Making AI more personable, not smarter
Conneau is betting that generative AI today doesn’t need to get significantly smarter than GPT-4o to create better products. Instead of improving the underlying intelligence of these models, like OpenAI is with o1, WaveForms is simply trying to make AI better to talk to.
“There will be a market of people [using generative AI] who will just choose the interaction that is the most enjoyable for them,” said Conneau.
That’s why the startup is confident it can develop its own foundational models — ideally, smaller ones that will be less expensive and faster to run.
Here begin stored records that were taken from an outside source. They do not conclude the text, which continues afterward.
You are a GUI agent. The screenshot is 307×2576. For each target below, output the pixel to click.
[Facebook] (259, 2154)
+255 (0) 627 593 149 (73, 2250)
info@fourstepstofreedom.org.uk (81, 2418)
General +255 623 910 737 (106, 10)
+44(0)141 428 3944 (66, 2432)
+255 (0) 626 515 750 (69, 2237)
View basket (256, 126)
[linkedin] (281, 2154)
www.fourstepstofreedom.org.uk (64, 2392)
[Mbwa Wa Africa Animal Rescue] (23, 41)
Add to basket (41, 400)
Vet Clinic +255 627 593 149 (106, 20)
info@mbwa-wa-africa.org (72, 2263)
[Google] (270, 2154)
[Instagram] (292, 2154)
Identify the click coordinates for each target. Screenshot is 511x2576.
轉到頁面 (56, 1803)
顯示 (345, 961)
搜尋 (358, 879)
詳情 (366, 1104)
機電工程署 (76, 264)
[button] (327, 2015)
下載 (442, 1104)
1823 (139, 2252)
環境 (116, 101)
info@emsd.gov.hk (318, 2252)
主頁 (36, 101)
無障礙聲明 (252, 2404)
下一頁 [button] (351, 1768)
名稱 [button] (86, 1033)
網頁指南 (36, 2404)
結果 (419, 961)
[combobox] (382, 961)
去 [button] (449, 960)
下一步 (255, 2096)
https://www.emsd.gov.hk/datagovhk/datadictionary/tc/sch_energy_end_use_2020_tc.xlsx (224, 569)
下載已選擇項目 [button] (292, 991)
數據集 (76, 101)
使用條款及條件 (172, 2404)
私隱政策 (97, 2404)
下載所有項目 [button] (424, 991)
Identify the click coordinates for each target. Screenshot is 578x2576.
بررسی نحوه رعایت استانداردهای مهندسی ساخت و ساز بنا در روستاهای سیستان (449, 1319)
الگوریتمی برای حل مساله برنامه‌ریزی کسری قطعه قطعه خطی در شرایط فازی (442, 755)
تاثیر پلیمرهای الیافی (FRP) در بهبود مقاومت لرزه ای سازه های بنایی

That’s not a bad bet given recent evidence that the old AI scaling laws are slowing down.
Conneau says his former co-worker at OpenAI, Ilya Sutskever, often talked to him about trying to “feel the AGI” – essentially, using a gut feeling to assess whether we’ve reached superintelligent AI. The CEO of WaveForms is convinced that achieving AGI will be more of a feeling, instead of reaching some sort of benchmark, and audio LLMs will be the key to that feeling.
“I think you’ll be able to feel the AGI a lot more when you can talk to it, when you can hear the AGI, when you can actually talk to the transformer itself,” said Conneau, repeating comments he made to Sutskever over dinner.
But as startups make AI better to talk to, they clearly also have a responsibility to figure out how to make sure people don’t get addicted. However, Andreessen Horowitz’s general partner Martin Casado, who helped lead the investment in WaveForms, says it’s not necessarily a bad thing if people are talking to AI more often.
“I can go talk to a random person on the internet, and that person can bully me, that person can take advantage of me… I can talk to a video game which could be arbitrarily violent, or I could talk to an AI,” said Casado in an interview with TechCrunch. “I think it’s an important question study. I will not be surprised if it turns out that [talking to AI] is actually preferable.”
Some companies may consider someone developing a loving relationship with your AI as a marker of success. But from a societal standpoint, it also could be seen as a marker of total failure, much like the movie “Her” tried to depict. That’s the tightrope that WaveForms now has to walk.